- What to work on: Search the records for the string "will", then copy each line that has it.

- Records drawn from a dataset:
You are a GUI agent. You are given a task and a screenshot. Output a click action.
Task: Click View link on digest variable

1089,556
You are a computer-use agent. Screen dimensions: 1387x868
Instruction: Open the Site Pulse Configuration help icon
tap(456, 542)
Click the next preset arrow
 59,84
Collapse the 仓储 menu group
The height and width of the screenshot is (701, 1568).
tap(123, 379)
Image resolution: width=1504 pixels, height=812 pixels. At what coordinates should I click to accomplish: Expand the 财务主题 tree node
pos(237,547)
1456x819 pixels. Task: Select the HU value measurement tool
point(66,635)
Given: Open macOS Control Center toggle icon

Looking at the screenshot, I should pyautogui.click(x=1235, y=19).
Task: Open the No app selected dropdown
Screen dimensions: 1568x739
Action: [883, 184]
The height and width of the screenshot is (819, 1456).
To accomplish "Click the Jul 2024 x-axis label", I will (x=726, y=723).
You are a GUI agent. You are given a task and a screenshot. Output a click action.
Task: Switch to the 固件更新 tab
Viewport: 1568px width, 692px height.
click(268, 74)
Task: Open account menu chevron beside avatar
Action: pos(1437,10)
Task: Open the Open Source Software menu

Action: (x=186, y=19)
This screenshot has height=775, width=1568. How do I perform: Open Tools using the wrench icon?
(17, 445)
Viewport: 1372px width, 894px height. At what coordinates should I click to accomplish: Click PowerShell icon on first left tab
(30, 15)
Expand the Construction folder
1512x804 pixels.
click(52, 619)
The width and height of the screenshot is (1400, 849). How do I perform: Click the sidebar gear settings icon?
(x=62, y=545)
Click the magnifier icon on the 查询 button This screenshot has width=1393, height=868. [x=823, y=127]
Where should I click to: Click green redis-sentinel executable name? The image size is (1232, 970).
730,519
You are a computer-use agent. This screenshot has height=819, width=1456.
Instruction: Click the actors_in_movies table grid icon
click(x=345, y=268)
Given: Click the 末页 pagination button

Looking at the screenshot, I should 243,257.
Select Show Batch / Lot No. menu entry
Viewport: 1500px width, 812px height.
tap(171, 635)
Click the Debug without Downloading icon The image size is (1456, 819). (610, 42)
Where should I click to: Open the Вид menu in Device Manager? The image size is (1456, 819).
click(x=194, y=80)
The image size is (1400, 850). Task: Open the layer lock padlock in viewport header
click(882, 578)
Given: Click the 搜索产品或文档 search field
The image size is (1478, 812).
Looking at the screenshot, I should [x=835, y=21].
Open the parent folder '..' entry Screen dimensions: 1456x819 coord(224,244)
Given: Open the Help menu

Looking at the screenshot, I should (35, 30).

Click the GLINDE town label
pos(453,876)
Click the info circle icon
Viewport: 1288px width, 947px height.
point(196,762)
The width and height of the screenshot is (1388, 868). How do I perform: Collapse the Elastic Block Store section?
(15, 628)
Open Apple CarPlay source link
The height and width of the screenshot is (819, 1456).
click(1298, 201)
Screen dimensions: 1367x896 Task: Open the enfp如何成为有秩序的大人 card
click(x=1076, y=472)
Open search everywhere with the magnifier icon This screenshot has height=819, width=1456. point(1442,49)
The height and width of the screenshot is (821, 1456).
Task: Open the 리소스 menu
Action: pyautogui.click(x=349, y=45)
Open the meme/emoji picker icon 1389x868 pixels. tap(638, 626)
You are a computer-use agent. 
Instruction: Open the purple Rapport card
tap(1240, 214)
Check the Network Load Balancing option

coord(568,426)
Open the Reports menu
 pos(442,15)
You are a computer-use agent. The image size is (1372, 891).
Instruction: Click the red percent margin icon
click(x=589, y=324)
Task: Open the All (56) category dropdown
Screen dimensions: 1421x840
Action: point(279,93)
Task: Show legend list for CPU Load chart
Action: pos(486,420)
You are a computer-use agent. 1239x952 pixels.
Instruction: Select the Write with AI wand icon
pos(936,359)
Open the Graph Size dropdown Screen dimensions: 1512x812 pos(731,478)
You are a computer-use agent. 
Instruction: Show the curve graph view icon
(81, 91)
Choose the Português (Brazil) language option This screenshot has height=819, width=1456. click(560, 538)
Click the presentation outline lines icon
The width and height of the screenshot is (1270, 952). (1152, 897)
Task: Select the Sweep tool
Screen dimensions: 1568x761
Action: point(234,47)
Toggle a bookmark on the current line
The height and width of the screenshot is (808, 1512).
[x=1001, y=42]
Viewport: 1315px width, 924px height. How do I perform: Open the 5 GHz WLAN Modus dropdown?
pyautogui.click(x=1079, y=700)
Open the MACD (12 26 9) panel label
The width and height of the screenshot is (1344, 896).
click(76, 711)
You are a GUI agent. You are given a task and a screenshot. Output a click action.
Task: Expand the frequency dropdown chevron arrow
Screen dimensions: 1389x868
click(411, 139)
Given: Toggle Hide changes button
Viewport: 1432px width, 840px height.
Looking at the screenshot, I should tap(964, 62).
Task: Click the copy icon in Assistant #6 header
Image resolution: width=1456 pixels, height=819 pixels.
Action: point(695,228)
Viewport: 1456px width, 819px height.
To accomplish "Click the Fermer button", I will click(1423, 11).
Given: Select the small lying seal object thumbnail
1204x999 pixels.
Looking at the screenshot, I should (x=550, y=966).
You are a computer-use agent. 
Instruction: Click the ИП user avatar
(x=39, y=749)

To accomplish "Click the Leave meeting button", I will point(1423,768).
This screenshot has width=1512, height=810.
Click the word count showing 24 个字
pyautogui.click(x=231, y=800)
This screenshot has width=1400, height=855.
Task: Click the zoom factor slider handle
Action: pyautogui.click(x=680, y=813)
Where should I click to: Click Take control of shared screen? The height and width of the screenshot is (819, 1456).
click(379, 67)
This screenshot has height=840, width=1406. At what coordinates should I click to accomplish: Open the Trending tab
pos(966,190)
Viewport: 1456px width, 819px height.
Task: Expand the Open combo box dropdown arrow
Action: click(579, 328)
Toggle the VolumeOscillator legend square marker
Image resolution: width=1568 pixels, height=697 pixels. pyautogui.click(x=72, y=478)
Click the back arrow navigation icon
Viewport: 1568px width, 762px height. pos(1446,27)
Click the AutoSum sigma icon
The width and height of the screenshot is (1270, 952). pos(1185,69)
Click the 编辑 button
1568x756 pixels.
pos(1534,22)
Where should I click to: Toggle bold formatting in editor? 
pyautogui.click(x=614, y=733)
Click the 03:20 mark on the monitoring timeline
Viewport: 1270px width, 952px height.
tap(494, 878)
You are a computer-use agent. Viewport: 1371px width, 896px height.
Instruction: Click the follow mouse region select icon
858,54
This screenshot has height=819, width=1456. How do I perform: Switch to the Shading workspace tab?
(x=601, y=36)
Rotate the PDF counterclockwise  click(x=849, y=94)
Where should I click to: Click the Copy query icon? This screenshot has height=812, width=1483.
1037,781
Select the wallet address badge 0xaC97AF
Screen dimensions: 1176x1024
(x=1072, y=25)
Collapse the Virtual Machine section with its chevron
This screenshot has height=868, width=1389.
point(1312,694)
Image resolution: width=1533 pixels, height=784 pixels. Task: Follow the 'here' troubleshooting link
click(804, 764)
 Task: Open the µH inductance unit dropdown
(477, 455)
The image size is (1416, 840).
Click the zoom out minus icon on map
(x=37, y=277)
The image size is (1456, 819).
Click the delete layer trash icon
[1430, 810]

- Output below:
To accomplish "Click the Jul 2024 x-axis label", I will (x=726, y=723).
To accomplish "Click the Fermer button", I will click(1423, 11).
To accomplish "Click the Leave meeting button", I will point(1423,768).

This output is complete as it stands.